Some tools offer self-healing selectors that automatically update locators when your UI changes. Assrt and Cypress Cloud both support this in different ways. If test maintenance is your biggest concern (and for solo devs, it usually is), self-healing can save you hours per month.
6. Plugging E2E Tests into Your CI Pipeline
Tests that do not run automatically are tests that do not run. The easiest way to make E2E tests part of your workflow is to run them in CI on every push to your main branch. If you are on GitHub Actions (and most solo devs are), Playwright ships a ready-made workflow.
This runs your tests on every push and pull request. If a test fails, it uploads the Playwright HTML report as an artifact so you can see exactly what went wrong, including screenshots and traces.
For solo devs deploying to Vercel or Netlify, you can also run E2E tests against preview deployments. This catches issues before they hit production. Vercel exposes the preview URL as an environment variable, and you can pass it to Playwright as the base URL.
7. Tools That Make Solo Dev Testing Realistic
The testing ecosystem has evolved significantly, and several tools are built specifically for small teams and solo developers who need coverage without overhead. Here is a quick rundown of what is available:
Playwright
The industry standard for E2E testing. Free, open source, excellent documentation. Supports Chromium, Firefox, and WebKit. The codegen tool lets you record tests by interacting with your app. Best choice if you want full control and do not mind writing some test code.
Cypress
Popular alternative to Playwright with a great developer experience and interactive test runner. The free tier is generous for solo projects. Slightly slower than Playwright for large suites, but the debugging experience is excellent.
Assrt
Open source tool that auto-discovers test scenarios by crawling your app and generates real Playwright test files. Useful when you want coverage quickly without writing everything from scratch. Includes self-healing selectors and visual regression. Free to use, no vendor lock-in since it outputs standard Playwright code.
Playwright Codegen
Built into Playwright itself. Opens a browser where you click through your app, and it records every action as test code. Great for quickly capturing a flow you already test manually. The generated code is a solid starting point that you can clean up and extend.
QA Wolf, Rainforest
Managed testing services that handle test creation and maintenance for you. Effective but expensive (typically thousands per month), which puts them out of reach for most solo developers. Worth considering once you have revenue to justify the cost.
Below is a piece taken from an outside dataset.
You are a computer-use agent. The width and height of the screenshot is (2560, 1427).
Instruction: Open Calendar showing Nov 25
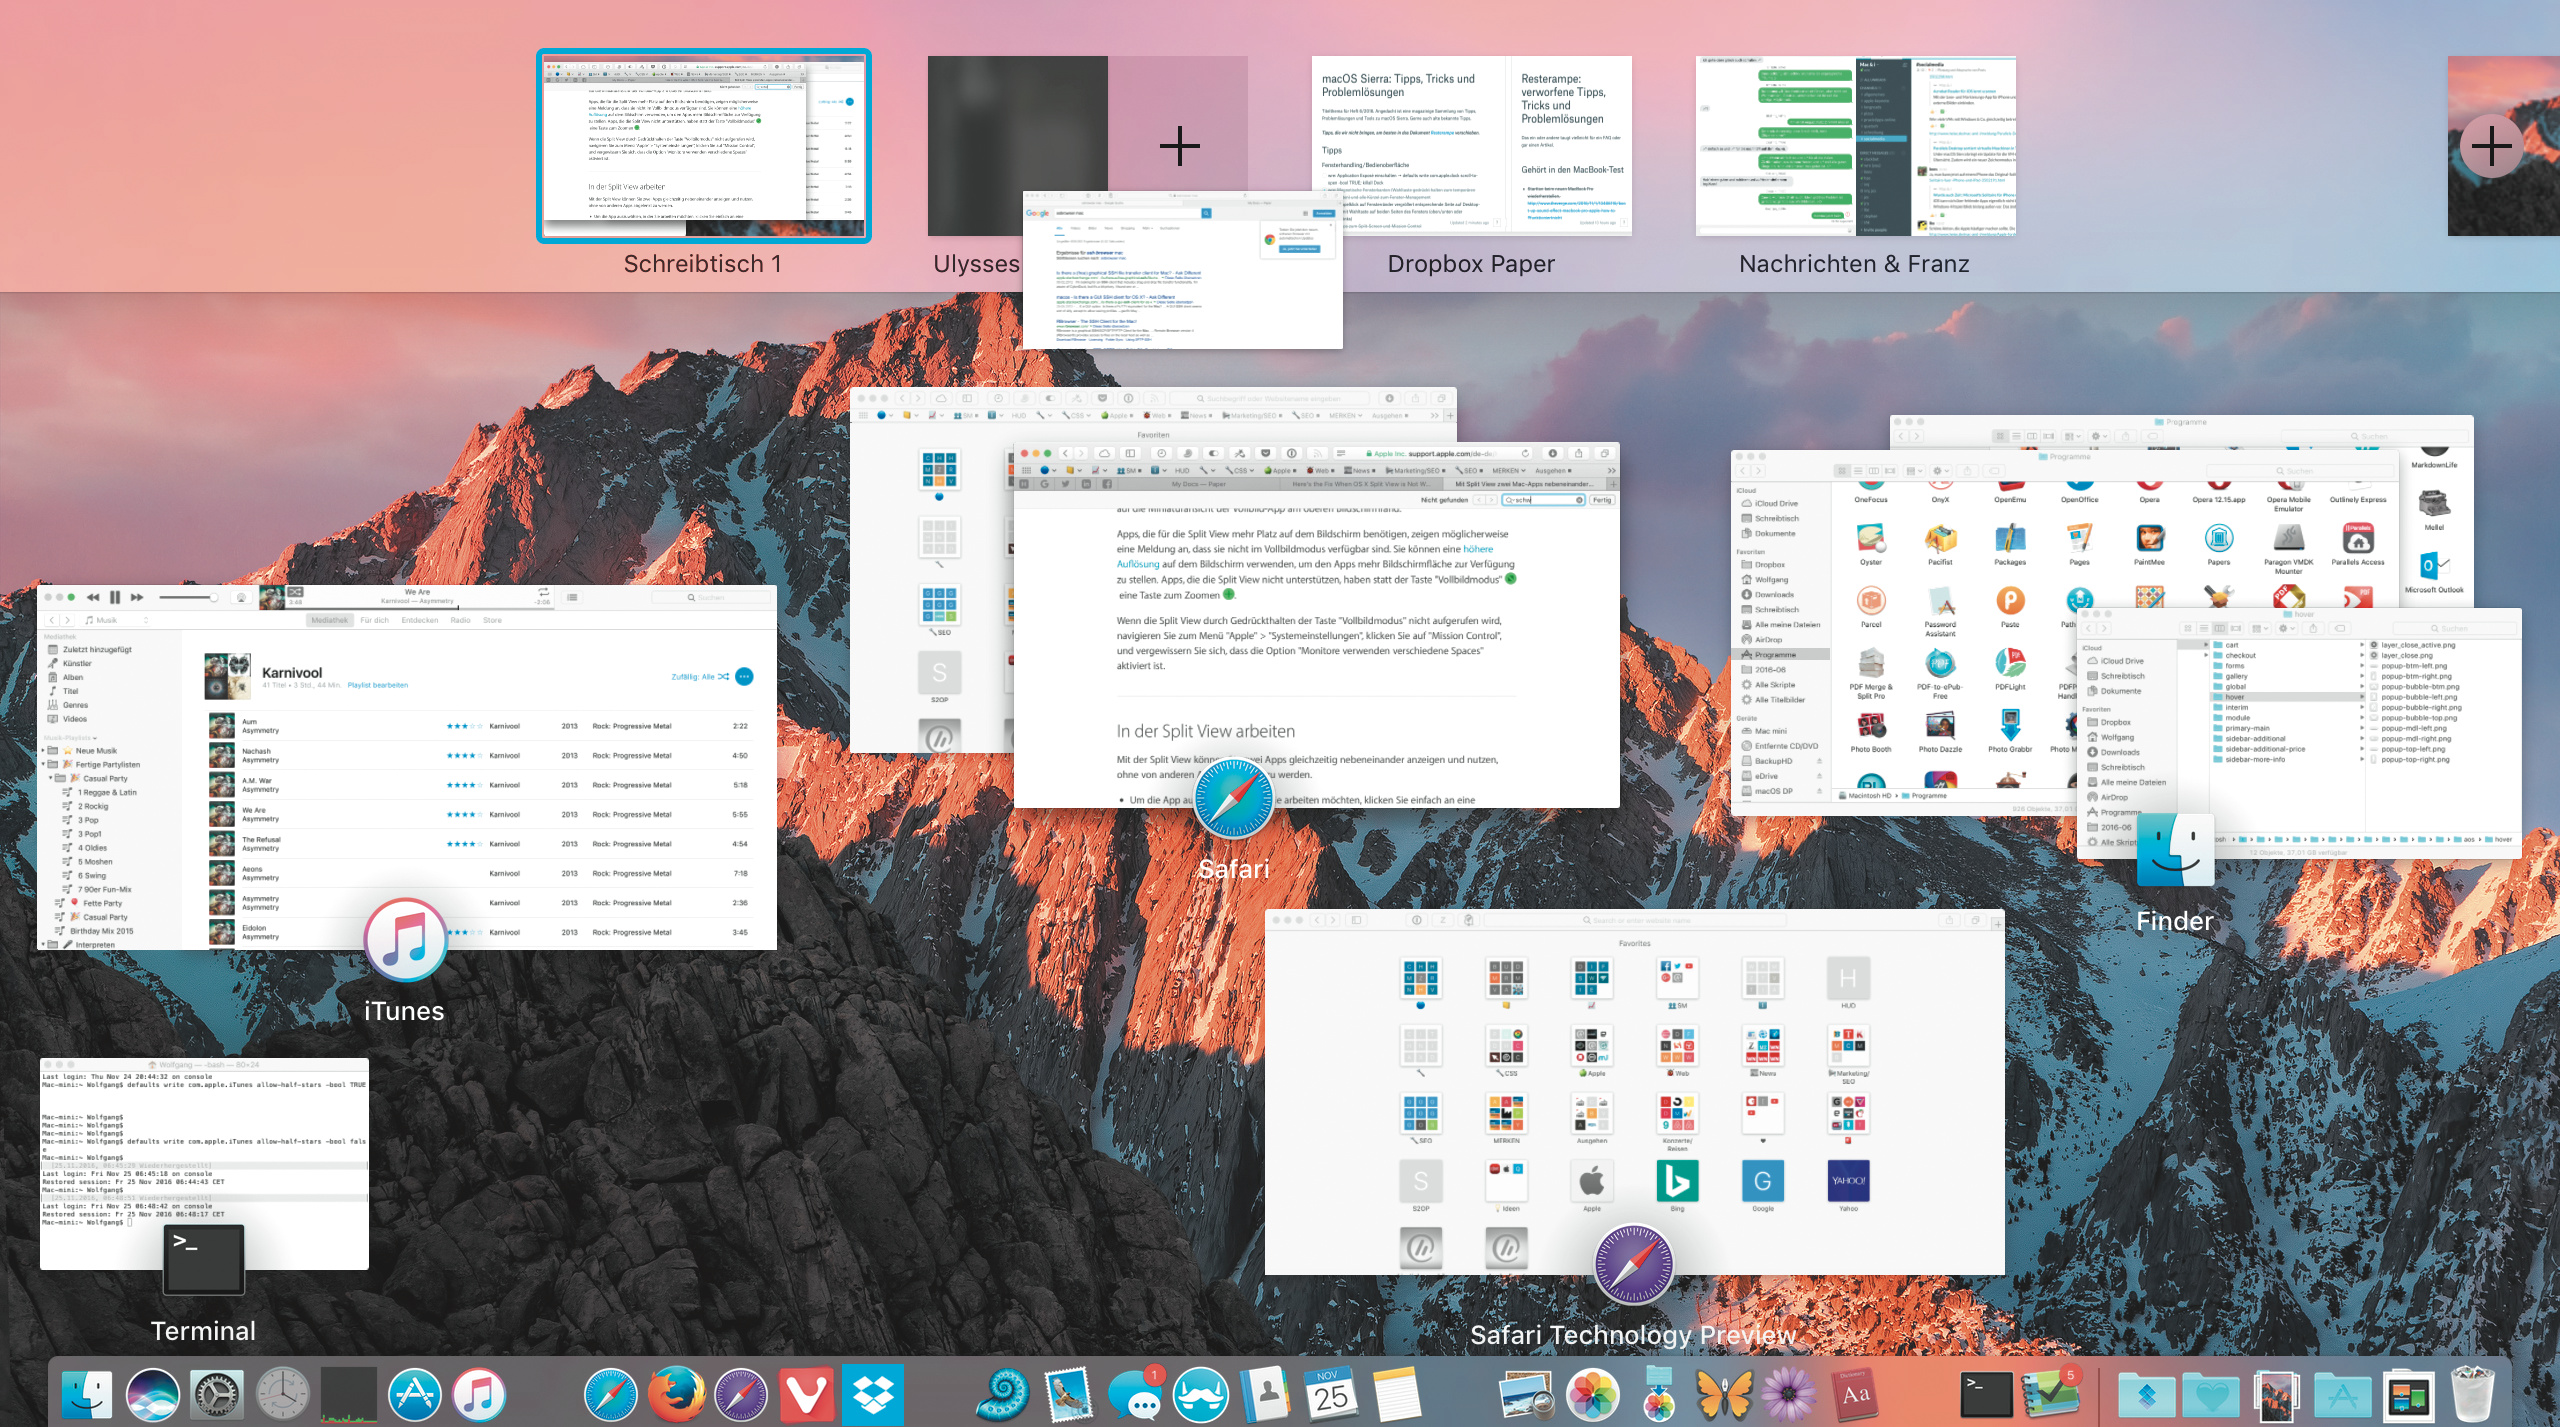[1330, 1394]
For most solo developers, the sweet spot is Playwright as your test runner with an auto-generation tool to bootstrap coverage. Write your most critical tests by hand, generate the rest, and run everything in CI. That combination gives you meaningful coverage in a few hours of setup, with minimal ongoing maintenance.
The Bottom Line
E2E testing as a solo developer is not about achieving 100% coverage. It is about building a safety net around the flows that keep your business running. Five well-chosen smoke tests that run on every deploy will catch more revenue-impacting bugs than a hundred unit tests that never touch the browser.
Start today. Pick your three most critical flows, write (or generate) the tests, wire them into CI, and deploy with confidence. The entire setup takes an afternoon, and it pays for itself the first time it catches a broken signup page before your users do.
Your future self (the one who is not debugging a production outage at midnight) will thank you.